Mechanisms Explaining Muscle Fatigue and Muscle Pain in Patients with Myalgic Encephalomyelitis/Chronic Fatigue Syndrome (ME/CFS): a Review of Recent Findings. — CFSMEATLAS
Mechanisms Explaining Muscle Fatigue and Muscle Pain in Patients with Myalgic Encephalomyelitis/Chronic Fatigue Syndrome (ME/CFS): a Review of Recent Findings.

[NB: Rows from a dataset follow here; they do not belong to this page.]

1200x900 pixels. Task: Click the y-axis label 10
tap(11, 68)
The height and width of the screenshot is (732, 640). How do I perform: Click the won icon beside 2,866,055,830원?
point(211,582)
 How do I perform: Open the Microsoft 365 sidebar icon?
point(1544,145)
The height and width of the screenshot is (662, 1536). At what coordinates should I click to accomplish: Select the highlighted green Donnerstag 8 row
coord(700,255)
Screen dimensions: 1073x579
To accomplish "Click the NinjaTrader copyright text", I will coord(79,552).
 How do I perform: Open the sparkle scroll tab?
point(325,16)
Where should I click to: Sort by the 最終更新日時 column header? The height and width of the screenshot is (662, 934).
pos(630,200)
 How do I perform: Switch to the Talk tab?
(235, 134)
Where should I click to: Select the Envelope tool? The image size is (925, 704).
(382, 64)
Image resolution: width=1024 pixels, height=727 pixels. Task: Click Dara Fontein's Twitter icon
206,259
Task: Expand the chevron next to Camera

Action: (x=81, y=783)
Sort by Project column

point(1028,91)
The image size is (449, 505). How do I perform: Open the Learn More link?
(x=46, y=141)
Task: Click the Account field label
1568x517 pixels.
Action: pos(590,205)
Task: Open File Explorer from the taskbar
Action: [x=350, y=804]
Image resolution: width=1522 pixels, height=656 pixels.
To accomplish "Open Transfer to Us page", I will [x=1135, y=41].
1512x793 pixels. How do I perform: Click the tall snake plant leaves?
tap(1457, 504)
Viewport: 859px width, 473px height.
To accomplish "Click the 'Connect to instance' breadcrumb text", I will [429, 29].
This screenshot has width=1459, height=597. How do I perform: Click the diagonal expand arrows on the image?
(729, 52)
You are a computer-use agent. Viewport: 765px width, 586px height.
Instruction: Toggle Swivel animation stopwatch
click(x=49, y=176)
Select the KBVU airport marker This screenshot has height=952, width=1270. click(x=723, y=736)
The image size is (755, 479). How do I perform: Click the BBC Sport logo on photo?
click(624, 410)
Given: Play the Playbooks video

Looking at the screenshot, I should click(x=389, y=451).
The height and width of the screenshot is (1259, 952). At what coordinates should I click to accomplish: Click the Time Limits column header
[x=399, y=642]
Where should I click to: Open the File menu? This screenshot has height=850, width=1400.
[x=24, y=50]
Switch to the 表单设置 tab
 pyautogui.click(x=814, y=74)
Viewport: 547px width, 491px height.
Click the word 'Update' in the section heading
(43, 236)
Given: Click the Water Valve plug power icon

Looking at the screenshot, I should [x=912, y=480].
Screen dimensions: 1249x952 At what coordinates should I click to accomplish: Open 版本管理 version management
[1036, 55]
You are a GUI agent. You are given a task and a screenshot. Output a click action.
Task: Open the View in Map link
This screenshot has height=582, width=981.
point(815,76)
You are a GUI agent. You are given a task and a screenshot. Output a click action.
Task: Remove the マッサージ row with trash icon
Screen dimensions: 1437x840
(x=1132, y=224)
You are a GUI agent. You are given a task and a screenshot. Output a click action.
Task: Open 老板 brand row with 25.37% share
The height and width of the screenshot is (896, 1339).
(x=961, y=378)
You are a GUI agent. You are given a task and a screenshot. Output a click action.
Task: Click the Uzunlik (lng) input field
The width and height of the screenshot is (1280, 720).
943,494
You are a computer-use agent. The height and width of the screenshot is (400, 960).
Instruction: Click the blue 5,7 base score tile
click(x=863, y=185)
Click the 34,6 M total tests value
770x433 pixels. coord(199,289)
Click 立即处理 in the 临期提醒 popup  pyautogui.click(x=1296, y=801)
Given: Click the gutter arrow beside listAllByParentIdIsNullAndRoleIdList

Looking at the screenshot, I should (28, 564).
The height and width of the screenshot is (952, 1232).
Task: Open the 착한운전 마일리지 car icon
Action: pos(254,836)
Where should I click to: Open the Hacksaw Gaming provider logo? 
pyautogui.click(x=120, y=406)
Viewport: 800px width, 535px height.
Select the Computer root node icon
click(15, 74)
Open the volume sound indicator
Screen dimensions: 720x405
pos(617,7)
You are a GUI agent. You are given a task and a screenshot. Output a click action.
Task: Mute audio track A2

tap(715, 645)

Gerwyn, Morris, Maes, Michael · Current rheumatology reports · 2017 · DOI
Quick Summary
This review examines why ME/CFS patients experience muscle fatigue and pain. Researchers found that several biological problems may contribute to these symptoms: damaged cellular energy factories (mitochondria), harmful stress molecules building up in the body, and reduced production of protective proteins. These problems together may explain why ME/CFS patients get tired quickly and struggle with exercise.
Why It Matters
Understanding the biological causes of muscle dysfunction could help develop targeted treatments for ME/CFS patients. By identifying multiple interconnected mechanisms rather than a single cause, this work supports more comprehensive approaches to symptom management and points researchers toward specific pathways worth investigating further.
Observed Findings
Chronic oxidative and nitrosative stress documented in multiple ME/CFS patient populations
Mitochondrial dysfunction detected in patient muscle tissue
Reduced heat shock protein production in affected individuals
Elevated low-grade inflammation markers in many patients
Objective evidence of increased muscle fatigue and impaired muscle contractility during or after exercise
Inferred Conclusions
Chronic O&NS, low-grade inflammation, and impaired heat shock protein production likely work together to explain exercise intolerance in ME/CFS
These biological abnormalities appear to impair both muscle repair after exercise and the normal adaptive responses to physical activity
Multiple interconnected mechanisms rather than a single cause may underlie ME/CFS muscle dysfunction
Remaining Questions
Do these mechanisms occur in all ME/CFS patients, or only a subset? If subset-specific, what distinguishes affected patients?
Which of these abnormalities is primary, and in what sequence do they develop?
What triggers the initial activation of chronic oxidative stress and inflammation in ME/CFS?
What This Study Does Not Prove
This review does not establish that O&NS, mitochondrial impairment, or heat shock protein reduction directly cause muscle symptoms in all ME/CFS patients—it identifies associations and proposed mechanisms based on existing literature. It does not determine which mechanism is primary or whether these abnormalities are cause, consequence, or both. The review also cannot rule out other contributing biological factors not discussed.
Can interventions targeting these specific mechanisms (antioxidants, mitochondrial support, heat shock protein induction) reduce muscle symptoms and exercise intolerance?